▶ **What you will do**
In the listing below, a line holding "Hilbet (67, 474)" and a line holding "ファンキーサウンド♪ (157, 1924)" mark the range. Retype both exactly, with all lines between them.
+++
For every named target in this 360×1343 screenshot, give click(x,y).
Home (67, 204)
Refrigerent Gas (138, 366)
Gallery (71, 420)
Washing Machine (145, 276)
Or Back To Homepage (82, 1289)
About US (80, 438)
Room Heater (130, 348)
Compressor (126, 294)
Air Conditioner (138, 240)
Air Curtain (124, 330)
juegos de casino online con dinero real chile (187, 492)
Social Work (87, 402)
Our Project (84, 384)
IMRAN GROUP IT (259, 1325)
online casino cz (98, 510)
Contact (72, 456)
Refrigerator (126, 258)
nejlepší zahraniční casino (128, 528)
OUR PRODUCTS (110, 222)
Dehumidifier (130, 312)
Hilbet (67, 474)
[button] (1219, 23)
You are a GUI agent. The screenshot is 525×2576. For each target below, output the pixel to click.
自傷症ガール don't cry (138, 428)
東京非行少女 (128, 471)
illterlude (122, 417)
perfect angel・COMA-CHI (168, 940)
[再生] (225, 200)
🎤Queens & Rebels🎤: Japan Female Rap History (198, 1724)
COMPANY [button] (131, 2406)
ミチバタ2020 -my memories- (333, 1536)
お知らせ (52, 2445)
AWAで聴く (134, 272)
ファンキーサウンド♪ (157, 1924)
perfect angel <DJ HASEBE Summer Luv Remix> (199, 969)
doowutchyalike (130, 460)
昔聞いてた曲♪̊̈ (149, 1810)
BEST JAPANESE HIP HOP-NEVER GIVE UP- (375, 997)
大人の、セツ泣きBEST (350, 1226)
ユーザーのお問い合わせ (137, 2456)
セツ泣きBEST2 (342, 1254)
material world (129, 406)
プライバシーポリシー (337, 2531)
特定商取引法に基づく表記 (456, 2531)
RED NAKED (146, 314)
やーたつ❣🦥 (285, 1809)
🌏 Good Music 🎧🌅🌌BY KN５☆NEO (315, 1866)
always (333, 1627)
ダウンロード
+++
▶ **Exercise response**
Hilbet (67, 474)
[button] (1219, 23)
You are a GUI agent. The screenshot is 525×2576. For each target below, output the pixel to click.
自傷症ガール don't cry (138, 428)
東京非行少女 (128, 471)
illterlude (122, 417)
perfect angel・COMA-CHI (168, 940)
[再生] (225, 200)
🎤Queens & Rebels🎤: Japan Female Rap History (198, 1724)
COMPANY [button] (131, 2406)
ミチバタ2020 -my memories- (333, 1536)
お知らせ (52, 2445)
AWAで聴く (134, 272)
ファンキーサウンド♪ (157, 1924)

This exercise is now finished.